### Data for the task
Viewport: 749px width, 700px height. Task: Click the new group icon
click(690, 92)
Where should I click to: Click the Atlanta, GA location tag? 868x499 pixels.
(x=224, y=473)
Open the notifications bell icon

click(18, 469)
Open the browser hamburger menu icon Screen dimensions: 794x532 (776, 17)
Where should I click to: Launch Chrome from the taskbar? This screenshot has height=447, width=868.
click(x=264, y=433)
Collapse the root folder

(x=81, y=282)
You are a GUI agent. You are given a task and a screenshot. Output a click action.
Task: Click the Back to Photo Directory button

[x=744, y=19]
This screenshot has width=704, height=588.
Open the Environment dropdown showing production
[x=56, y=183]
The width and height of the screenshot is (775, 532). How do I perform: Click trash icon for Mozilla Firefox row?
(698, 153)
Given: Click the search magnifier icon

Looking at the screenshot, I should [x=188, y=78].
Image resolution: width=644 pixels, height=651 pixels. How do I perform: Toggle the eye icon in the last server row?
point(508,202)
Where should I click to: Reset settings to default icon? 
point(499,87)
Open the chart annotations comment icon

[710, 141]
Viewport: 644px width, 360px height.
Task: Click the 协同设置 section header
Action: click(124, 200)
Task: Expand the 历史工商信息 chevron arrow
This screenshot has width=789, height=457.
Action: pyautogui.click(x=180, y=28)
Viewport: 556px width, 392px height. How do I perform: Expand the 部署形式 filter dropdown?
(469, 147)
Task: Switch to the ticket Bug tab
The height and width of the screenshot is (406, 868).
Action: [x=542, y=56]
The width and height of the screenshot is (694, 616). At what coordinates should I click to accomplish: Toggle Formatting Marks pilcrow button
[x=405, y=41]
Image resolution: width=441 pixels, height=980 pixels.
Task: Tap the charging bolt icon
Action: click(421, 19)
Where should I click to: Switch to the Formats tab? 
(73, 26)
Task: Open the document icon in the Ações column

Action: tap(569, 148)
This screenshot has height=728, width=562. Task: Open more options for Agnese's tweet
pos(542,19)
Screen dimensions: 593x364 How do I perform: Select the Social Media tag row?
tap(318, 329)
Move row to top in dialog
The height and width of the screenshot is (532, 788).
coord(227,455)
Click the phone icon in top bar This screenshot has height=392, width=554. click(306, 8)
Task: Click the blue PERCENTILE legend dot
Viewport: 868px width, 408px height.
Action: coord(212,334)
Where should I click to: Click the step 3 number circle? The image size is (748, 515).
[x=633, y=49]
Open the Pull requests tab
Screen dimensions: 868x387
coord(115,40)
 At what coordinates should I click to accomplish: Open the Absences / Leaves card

### Problem to work on
Nothing is to be altered; retype each entry exactly.

### The answer
Viewport: 749px width, 700px height. Task: Click the new group icon
click(690, 92)
Where should I click to: Click the Atlanta, GA location tag? 868x499 pixels.
(x=224, y=473)
Open the notifications bell icon

click(18, 469)
Open the browser hamburger menu icon Screen dimensions: 794x532 (776, 17)
Where should I click to: Launch Chrome from the taskbar? This screenshot has height=447, width=868.
click(x=264, y=433)
Collapse the root folder

(x=81, y=282)
You are a GUI agent. You are given a task and a screenshot. Output a click action.
Task: Click the Back to Photo Directory button

[x=744, y=19]
This screenshot has width=704, height=588.
Open the Environment dropdown showing production
[x=56, y=183]
The width and height of the screenshot is (775, 532). How do I perform: Click trash icon for Mozilla Firefox row?
(698, 153)
Given: Click the search magnifier icon

Looking at the screenshot, I should [x=188, y=78].
Image resolution: width=644 pixels, height=651 pixels. How do I perform: Toggle the eye icon in the last server row?
point(508,202)
Where should I click to: Reset settings to default icon? 
point(499,87)
Open the chart annotations comment icon

[710, 141]
Viewport: 644px width, 360px height.
Task: Click the 协同设置 section header
Action: click(124, 200)
Task: Expand the 历史工商信息 chevron arrow
This screenshot has width=789, height=457.
Action: pyautogui.click(x=180, y=28)
Viewport: 556px width, 392px height. How do I perform: Expand the 部署形式 filter dropdown?
(469, 147)
Task: Switch to the ticket Bug tab
The height and width of the screenshot is (406, 868).
Action: [x=542, y=56]
The width and height of the screenshot is (694, 616). At what coordinates should I click to accomplish: Toggle Formatting Marks pilcrow button
[x=405, y=41]
Image resolution: width=441 pixels, height=980 pixels.
Task: Tap the charging bolt icon
Action: click(421, 19)
Where should I click to: Switch to the Formats tab? 
(73, 26)
Task: Open the document icon in the Ações column

Action: tap(569, 148)
This screenshot has height=728, width=562. Task: Open more options for Agnese's tweet
pos(542,19)
Screen dimensions: 593x364 How do I perform: Select the Social Media tag row?
tap(318, 329)
Move row to top in dialog
The height and width of the screenshot is (532, 788).
coord(227,455)
Click the phone icon in top bar This screenshot has height=392, width=554. click(306, 8)
Task: Click the blue PERCENTILE legend dot
Viewport: 868px width, 408px height.
Action: coord(212,334)
Where should I click to: Click the step 3 number circle? The image size is (748, 515).
[x=633, y=49]
Open the Pull requests tab
Screen dimensions: 868x387
coord(115,40)
 At what coordinates should I click to accomplish: Open the Absences / Leaves card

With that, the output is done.